William Jennings Demorest, a New York magazine publisher, philanthropist, and supporter of temperance and woman’s suffrage, established the Demorest Medal Contest in 1886 in collaboration with the WCTU “to train children and young people to recite or declaim the Temperance orations of leading speakers.” By 1895, these contests had awarded over 40,000 medals. Contest managers claimed that 250,000 children had participated, and that their events had reached a total audience of over fifteen million people. WCTU speaking contests even appeared in fictional literature – in Emily of New Moon by L. M. Montgomery, the author of Anne of Green Gables, budding elocutionist Ilse Burnley wins a medal in a recitation contest sponsored by the Charlottetown WCTU. Frances Willard believed that oratorical contests educated both the young participants and their adult listeners: “By means of these contests, which always draw large audiences, a strong influence is exercised on the public mind which results in better habits and better testimony at the ballot box.”
WCTU oratorical contests for women and children continued throughout the twentieth century. Contests were arranged by local judges, following rules set by the National WCTU. Contestants chose selections from WCTU booklets, Demorest’s Speakers, or the WCTU’s many collections of stories and poems for child contestants, which were graded by age group and contest level. Medals could be won for a variety of contests, including “Demorest, Suffrage, L. T. L. [Loyal Temperance Legion], Mercy or anti-narcotic.” In the years surrounding WWI, contests dedicated to “Peace and Arbitration” and “Patriotism” were added.

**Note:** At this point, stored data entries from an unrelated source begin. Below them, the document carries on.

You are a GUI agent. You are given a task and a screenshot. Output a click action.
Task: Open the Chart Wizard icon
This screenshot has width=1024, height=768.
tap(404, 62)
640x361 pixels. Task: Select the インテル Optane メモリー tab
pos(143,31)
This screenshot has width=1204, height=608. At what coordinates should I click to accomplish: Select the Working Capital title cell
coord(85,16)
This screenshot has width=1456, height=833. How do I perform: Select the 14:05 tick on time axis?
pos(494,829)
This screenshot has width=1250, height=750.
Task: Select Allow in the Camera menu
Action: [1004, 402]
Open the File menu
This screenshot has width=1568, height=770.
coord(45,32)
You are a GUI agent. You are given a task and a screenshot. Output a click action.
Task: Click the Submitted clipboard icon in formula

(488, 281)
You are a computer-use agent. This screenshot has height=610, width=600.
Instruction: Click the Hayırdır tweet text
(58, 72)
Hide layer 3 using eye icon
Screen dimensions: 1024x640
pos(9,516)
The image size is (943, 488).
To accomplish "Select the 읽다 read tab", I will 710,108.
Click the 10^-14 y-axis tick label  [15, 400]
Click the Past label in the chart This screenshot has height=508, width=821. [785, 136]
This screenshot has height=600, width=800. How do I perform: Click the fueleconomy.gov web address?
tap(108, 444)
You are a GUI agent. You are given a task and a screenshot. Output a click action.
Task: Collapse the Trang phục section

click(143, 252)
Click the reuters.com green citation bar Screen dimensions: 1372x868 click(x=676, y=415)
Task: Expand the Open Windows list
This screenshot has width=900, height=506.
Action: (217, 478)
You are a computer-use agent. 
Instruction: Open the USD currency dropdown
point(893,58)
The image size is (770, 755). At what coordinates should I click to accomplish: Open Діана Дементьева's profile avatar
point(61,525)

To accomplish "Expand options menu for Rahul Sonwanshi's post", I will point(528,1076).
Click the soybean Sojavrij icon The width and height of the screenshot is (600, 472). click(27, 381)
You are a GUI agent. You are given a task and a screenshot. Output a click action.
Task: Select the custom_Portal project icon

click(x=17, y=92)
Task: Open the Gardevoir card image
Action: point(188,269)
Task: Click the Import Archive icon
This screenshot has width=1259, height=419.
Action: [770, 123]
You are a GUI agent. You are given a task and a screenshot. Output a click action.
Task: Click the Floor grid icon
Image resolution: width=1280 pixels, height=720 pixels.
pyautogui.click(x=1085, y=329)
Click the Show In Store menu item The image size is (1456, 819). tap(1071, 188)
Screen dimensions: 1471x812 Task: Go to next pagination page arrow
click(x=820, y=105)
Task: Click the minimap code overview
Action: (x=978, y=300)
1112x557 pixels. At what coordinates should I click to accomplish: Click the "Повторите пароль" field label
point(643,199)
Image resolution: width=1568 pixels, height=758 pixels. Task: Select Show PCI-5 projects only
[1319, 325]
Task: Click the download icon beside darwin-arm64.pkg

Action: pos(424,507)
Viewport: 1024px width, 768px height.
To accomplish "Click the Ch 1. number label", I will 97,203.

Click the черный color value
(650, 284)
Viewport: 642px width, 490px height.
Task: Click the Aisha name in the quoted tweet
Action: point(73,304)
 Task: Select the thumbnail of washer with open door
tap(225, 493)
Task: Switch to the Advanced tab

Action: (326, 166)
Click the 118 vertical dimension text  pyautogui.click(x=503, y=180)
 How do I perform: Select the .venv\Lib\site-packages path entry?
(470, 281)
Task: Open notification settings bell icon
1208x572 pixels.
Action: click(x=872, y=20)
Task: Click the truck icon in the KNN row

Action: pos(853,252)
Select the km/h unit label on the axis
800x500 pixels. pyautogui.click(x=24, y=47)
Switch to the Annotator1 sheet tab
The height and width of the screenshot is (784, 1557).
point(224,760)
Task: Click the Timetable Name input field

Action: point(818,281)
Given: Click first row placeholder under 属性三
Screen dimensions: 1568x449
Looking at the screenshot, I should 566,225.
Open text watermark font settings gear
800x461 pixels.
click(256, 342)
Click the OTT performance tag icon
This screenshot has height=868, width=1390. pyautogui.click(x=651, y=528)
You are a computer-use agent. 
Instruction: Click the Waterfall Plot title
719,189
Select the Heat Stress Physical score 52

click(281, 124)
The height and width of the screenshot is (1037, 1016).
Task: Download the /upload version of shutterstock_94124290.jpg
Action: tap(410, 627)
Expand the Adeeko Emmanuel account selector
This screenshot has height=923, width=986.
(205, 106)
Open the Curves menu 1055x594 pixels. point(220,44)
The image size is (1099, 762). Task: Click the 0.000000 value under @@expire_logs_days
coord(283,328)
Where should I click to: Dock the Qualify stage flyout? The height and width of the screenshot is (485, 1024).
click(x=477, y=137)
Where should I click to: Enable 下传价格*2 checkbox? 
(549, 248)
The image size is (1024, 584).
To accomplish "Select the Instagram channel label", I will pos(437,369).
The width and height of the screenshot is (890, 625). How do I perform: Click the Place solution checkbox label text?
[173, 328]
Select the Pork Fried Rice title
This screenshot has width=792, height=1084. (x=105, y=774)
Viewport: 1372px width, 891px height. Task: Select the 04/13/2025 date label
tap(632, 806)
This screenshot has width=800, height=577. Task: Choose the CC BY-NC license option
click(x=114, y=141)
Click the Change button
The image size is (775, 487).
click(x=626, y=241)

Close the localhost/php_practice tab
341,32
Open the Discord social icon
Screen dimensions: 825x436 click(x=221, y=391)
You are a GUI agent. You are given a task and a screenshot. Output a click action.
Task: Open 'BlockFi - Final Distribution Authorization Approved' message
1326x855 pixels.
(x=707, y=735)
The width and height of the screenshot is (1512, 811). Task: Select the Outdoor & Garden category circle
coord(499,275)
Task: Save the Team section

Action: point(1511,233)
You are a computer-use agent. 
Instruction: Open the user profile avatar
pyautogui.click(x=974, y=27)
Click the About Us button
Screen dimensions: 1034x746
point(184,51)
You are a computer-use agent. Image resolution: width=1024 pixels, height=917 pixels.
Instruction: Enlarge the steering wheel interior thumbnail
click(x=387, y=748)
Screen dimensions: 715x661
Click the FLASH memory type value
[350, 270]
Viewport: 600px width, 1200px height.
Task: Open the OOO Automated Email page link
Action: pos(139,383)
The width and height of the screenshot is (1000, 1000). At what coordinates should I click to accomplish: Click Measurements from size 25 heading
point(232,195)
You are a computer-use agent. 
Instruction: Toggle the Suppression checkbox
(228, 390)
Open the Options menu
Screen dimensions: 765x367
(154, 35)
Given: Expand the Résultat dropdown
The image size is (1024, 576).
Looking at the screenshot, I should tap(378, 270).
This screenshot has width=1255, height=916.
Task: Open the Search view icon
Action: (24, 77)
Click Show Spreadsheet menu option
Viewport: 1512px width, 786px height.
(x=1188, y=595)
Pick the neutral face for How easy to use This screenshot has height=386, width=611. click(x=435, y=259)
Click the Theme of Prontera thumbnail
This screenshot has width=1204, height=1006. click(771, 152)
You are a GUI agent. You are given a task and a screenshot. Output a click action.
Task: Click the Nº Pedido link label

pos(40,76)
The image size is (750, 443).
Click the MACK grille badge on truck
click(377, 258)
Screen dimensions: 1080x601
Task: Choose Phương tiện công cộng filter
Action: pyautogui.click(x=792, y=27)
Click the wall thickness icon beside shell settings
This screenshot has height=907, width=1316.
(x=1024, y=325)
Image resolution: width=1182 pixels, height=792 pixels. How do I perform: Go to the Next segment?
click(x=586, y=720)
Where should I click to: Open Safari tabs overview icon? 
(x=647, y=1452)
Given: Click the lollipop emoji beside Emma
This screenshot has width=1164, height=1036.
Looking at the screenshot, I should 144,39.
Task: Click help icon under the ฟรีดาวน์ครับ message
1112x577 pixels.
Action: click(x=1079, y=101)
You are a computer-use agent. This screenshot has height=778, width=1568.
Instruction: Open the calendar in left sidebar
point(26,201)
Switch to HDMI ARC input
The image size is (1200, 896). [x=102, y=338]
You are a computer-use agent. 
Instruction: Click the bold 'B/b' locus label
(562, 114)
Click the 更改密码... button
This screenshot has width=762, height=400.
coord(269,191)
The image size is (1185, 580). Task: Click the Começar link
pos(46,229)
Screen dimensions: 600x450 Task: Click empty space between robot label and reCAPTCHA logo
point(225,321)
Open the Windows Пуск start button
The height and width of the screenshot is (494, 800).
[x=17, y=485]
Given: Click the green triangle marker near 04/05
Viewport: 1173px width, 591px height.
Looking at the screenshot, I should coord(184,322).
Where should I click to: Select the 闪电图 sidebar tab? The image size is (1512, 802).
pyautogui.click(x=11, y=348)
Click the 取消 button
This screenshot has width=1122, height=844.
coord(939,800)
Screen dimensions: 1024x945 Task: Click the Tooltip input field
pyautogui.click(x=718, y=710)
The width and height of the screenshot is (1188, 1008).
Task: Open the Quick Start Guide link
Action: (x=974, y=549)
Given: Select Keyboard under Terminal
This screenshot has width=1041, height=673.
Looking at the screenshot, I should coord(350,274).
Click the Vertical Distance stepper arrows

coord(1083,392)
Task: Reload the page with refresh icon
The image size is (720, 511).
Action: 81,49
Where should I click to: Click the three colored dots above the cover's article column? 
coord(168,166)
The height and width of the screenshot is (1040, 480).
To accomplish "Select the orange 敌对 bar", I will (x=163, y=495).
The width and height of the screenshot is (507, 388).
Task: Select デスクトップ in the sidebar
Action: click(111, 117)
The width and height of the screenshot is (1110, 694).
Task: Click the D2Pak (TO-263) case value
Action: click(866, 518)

The WCTU Archives contain over fifty different oratorical contest booklets that provide insight into what contestants recited and how they prepared. The booklets were compiled by Adelia Carman, the National WCTU Superintendent of Medal Contests, and were printed at the WCTU’s National Headquarters, located in the Woman’s Temple building in Chicago. They contain orations by authors, reformers, religious leaders, and politicians. The pages are peppered with advertisements for schools of oratory in Chicago, as well as elocution correspondence courses run by women from small Illinois towns. The WCTU officially endorsed the Columbia College of Expression and Physical Culture, a school of oratory found by WCTU member Mary A. Blood. “Elocution lessons by mail” required a student to send her selection to the instructor, who provided written guidance concerning vocal expression and gesture. These ads encouraged women to not only vie for WCTU medals, but to develop professional speaking skills.
What did victorious women and children receive for their efforts? The National WCTU catalogs featured medals that could be ordered by local unions and distributed to winners. Medals came in silver, gold, grand gold, first diamond, and grand diamond. There was a Loyal Temperance Legion series for children and a Matron’s series for older women. Medals ranged in price from $1.75 for silver to $60.00 for grand diamond, which is worth approximately $23 and $776 in 2020 dollars – expensive prizes for locally sponsored contests. The WCTU Archives contain a display case of WCTU oratory medals, some of which date from the 1890s.
For thousands of women and children, participating in a WCTU contest was their first experience speaking in front of a public audience. Memorizing and reciting an oration, story, or poem taught contestants valuable performance skills that they could later put to use in a variety of educational and professional settings. As community events that often drew hundreds of spectators, the WCTU not only used contests to encourage women to speak in public; they also used them to teach audiences to take female speakers seriously.